As the Chefs return and commence prep in comes Curtis, with the now-really-not-surprising mid-challenge twist: Each must scratch off a lotto type ticket to determine a prize or setback, such as immunity, losing 30 minutes of cooking time, or a bonus 1K for their charity.
At the end he hands one golden ticket to each team and they reveal their culinary mission: The red team must create a Mexican buffet, the blue team must create an Indian buffet.
This is madness. They've already done their shopping!
Each team can choose to send back a chef to pick up additional ingredients, only the red team does and sends Art Smith back for lots and lots of cilantro.
Exactly 23 minutes into the episode, we've got our first bleeder. Poor Missy was chopping zucchini (!) and lopped off a portion of her pinky. She wants to just wrap it up and keep going, but the producers call in an EMT and she begrudgingly heads off to the ER.
Such a difference between the lily-livered chefs of regular"Top Chef,"who leave when they get paper cuts. Props to Missy for being so hard-ass.
Quote No. 3 of the episode, from Thierry:
"I'm serving beef at an Indian buffet. It's kind of like serving vodka at an AA meeting."
The red team steps up and tries to fill in the space that Missy left. Chris is cranky. Art tries to help. Time's up -- prep is on and buffet dinner is served. To a bunch of mimes and pirates.
They called in an army of Las Vegas showpeople to try the food and I am genuinely frightened by the mimes in quazi-scream masks and Kanga hats.
The dishes do well, though, I question the logic of a ceviche in a buffet. Really? Lots of oddballs and the judges eat each dish. Joining the judges is Krista Simmons from the LA Times.
Meanwhile, Missy is in the ER and they basically tell her she is lucky to have her finger intact (the word "graft" was used and I tried to block the rest out). Needless to say, she is out.
Dishes are served. Lorena's includes "Leche de Tigre" which I am pretty sure is a Charlie Sheen trademark.
The judges are overwhelmingly impressed with the Mexican (red) team's dishes, and bummed at the lack of authentic Indian flavor in the blue team's dishes.
Cut to the stew room interstitial: Art Smith wants to cook on the costumed pirates' booty. Shocker. Missy re-enters, all bandaged, and owns up to the fact that she's gone. It's a bummer. She wishes she could have been eliminated by cooking a "s----- dish."

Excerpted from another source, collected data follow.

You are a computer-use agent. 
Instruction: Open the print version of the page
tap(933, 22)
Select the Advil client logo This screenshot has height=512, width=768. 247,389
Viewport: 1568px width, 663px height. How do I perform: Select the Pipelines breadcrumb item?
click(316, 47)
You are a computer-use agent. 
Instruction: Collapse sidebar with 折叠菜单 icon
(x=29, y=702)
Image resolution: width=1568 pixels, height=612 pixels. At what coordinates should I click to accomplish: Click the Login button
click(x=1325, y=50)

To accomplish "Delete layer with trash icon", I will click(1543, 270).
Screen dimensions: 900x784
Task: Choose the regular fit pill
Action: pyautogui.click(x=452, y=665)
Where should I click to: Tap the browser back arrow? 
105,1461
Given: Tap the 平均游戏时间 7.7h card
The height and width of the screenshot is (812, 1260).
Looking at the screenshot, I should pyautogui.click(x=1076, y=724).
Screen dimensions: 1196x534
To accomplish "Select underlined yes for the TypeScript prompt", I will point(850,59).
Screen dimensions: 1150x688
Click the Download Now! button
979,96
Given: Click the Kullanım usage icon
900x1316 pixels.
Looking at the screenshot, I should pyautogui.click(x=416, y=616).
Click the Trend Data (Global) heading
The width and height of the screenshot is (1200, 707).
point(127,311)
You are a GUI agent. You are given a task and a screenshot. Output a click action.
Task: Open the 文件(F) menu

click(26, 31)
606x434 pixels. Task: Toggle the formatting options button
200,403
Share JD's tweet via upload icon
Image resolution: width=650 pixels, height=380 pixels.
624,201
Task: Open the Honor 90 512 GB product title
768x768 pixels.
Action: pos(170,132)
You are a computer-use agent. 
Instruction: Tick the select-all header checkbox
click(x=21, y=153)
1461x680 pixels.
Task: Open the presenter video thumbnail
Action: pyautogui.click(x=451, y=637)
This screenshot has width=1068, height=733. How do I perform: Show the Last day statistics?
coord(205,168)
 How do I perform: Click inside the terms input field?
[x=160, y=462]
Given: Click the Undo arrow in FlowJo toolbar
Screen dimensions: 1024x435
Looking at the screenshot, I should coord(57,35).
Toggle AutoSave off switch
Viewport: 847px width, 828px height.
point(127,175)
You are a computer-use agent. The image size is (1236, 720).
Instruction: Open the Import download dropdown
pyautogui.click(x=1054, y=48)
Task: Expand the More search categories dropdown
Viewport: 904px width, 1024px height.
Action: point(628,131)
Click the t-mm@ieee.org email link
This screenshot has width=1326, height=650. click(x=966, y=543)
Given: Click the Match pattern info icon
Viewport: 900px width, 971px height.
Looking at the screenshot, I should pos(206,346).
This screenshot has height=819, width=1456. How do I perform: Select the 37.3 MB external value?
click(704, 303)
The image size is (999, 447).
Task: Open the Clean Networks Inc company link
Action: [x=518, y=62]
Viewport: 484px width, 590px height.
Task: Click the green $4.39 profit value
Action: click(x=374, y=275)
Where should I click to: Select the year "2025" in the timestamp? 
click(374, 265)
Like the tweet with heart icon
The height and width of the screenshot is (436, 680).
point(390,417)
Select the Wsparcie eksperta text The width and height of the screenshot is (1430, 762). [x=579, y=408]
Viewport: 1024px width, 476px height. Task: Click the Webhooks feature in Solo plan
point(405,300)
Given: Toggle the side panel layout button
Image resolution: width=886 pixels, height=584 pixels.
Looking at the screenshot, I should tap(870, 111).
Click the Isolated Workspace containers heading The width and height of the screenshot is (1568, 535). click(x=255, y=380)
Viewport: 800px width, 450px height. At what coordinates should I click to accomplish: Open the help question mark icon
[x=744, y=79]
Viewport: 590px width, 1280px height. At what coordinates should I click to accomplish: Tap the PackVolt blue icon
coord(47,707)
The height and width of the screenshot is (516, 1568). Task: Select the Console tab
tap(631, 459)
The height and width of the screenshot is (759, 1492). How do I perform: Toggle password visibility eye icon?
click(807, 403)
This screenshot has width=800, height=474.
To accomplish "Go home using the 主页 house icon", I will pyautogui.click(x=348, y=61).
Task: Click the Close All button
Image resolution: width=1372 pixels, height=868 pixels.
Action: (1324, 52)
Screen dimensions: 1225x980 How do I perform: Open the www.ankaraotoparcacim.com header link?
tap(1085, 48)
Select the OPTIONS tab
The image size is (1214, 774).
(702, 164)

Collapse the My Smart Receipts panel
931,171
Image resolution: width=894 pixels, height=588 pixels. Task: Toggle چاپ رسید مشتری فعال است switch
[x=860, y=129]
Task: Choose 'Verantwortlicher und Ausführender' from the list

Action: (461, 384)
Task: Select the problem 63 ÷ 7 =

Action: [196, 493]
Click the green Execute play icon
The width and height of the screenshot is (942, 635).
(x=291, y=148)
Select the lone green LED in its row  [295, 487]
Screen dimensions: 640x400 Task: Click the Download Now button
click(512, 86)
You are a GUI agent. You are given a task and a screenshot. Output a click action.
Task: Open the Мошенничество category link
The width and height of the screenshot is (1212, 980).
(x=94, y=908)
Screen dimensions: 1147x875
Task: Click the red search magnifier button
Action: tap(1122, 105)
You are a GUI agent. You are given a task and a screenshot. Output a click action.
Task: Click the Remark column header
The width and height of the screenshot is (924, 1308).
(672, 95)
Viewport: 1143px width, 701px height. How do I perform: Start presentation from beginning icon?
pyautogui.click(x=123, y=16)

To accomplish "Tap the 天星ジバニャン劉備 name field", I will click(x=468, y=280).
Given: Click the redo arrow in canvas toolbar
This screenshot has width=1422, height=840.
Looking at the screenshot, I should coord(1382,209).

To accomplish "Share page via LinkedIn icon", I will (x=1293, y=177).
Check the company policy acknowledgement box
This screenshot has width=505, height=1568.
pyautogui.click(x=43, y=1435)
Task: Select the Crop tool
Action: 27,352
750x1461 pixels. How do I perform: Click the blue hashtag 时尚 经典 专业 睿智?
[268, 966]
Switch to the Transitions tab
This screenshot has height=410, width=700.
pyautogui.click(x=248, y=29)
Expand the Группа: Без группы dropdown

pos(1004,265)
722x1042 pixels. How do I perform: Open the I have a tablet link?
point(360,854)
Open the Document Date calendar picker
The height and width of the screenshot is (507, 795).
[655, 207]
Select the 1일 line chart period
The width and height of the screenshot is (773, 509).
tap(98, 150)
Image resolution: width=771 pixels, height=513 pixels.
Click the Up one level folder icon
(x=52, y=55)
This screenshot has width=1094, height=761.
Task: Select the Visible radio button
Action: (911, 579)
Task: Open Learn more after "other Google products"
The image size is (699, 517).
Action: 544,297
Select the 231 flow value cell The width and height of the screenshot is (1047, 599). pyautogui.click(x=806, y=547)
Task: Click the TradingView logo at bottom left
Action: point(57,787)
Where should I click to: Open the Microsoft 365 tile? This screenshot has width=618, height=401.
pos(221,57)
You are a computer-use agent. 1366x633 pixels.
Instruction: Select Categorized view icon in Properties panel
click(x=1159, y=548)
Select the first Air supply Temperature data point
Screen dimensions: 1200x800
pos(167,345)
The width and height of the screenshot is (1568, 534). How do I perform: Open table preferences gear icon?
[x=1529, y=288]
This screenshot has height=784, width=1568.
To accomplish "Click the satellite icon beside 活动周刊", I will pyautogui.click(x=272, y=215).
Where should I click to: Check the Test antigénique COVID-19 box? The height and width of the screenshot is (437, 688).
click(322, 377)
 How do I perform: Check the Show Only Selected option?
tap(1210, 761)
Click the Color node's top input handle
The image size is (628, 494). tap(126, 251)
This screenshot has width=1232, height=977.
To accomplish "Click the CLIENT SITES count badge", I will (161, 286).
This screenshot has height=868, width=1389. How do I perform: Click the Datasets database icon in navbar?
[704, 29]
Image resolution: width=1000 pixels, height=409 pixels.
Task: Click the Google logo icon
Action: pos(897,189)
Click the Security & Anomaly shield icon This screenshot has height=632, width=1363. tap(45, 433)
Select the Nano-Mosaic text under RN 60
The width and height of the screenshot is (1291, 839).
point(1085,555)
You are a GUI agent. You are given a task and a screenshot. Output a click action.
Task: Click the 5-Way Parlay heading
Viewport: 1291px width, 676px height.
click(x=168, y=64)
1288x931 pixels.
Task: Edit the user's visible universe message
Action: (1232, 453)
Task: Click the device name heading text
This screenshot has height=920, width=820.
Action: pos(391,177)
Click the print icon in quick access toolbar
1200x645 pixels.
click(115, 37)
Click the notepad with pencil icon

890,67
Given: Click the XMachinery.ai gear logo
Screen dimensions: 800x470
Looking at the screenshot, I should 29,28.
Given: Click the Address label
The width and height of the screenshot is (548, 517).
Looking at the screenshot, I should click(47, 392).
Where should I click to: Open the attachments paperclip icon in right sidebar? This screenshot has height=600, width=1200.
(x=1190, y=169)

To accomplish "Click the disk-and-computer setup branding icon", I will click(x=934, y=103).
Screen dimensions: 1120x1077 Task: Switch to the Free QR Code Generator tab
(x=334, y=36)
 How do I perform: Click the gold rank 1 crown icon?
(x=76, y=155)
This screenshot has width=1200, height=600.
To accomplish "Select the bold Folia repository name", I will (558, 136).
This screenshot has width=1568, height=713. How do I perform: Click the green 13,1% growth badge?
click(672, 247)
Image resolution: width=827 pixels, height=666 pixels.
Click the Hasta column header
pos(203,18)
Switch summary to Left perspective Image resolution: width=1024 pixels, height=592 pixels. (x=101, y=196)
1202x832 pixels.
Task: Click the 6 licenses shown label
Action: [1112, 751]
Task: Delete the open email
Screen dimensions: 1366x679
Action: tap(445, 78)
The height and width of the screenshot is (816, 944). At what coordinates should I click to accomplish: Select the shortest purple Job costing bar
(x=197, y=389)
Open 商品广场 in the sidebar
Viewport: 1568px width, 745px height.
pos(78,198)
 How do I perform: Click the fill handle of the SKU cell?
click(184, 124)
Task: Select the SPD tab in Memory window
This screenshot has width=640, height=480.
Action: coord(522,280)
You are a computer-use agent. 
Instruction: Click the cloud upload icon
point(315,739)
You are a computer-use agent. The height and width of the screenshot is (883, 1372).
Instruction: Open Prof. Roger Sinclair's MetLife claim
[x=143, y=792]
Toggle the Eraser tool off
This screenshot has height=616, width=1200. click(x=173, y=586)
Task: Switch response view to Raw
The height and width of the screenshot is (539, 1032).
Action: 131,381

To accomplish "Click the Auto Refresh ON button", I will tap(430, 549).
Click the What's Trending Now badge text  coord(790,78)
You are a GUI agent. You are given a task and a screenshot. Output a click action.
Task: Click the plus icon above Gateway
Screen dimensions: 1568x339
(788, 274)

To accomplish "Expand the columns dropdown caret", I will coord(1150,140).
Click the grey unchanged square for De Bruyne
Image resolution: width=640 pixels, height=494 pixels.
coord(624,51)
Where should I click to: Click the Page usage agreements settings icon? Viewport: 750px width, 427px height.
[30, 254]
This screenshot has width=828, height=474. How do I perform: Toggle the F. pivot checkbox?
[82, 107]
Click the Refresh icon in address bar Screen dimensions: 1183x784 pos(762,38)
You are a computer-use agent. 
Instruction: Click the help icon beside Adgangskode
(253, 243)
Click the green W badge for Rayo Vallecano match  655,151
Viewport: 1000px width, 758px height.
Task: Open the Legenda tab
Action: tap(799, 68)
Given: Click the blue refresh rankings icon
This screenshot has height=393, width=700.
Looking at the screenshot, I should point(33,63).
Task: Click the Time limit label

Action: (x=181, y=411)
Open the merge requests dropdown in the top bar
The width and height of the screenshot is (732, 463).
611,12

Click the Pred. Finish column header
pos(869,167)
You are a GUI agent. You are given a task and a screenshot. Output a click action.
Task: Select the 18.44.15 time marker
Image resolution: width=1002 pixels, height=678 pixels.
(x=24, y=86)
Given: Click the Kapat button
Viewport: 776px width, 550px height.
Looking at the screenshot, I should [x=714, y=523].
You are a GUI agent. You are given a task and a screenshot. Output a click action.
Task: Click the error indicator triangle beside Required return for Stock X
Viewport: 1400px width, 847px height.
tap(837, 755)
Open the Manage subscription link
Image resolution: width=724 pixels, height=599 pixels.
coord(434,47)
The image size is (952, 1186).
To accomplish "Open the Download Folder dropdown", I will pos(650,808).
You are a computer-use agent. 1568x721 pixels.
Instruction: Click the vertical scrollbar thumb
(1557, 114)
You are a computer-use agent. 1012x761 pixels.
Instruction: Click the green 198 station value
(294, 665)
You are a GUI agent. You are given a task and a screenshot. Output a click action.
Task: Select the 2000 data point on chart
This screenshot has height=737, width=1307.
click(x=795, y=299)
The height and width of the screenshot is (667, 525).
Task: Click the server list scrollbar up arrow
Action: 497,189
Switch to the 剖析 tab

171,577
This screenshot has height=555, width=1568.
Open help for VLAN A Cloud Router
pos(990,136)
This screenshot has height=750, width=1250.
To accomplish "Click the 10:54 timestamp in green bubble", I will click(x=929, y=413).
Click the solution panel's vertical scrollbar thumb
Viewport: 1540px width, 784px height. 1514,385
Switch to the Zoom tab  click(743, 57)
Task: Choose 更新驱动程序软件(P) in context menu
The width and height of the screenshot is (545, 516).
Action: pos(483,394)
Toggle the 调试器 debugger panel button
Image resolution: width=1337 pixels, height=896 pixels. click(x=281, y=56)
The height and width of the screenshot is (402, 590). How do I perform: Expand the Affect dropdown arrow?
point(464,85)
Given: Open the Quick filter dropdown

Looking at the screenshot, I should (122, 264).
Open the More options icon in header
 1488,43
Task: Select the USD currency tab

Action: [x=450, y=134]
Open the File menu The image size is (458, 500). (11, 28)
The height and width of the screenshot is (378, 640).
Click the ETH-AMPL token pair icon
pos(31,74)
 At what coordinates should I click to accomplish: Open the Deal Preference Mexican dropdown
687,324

[Note: I would like to thank Bravo for their correct use of an apostrophe in the plural possessive. Very few get this right.]
Missy, "pinky-less" and trembling, bows out. Curtis guarantees her a spot in next season. Classy move, Bravo. Heal up, Missy! We'll see you in Season 5.
Note to the judges: You can't have something be "pretty unanimous." It's like being "sort of pregnant."
Without much surprise, team Mexico wins the challenge. Chris Cosentino takes the competition and 10K for the Michael J. Fox Foundation. He shares that his Uncle had Parkinsons so the winning is that much more important.
In the end, team Blue/Indian did not win, and Sue goes home. A rather unexpected twist as it seemed like Debbie's dessert was the least favorite dish.
All the judges agree: If only she'd marinated her chicken in yogurt, it would have been more succulent. Lesson learned. It's an extra bittersweet loss for Sue, as she cooked Mexican for years. Had she been on the other team she knows she would have done way better.
Sue packs her knives and we are given a sneak peek into the upcoming season: Cursing! Yelling! More Injuries! The B52s! Playboy Bunny Holly, screaming about garlic!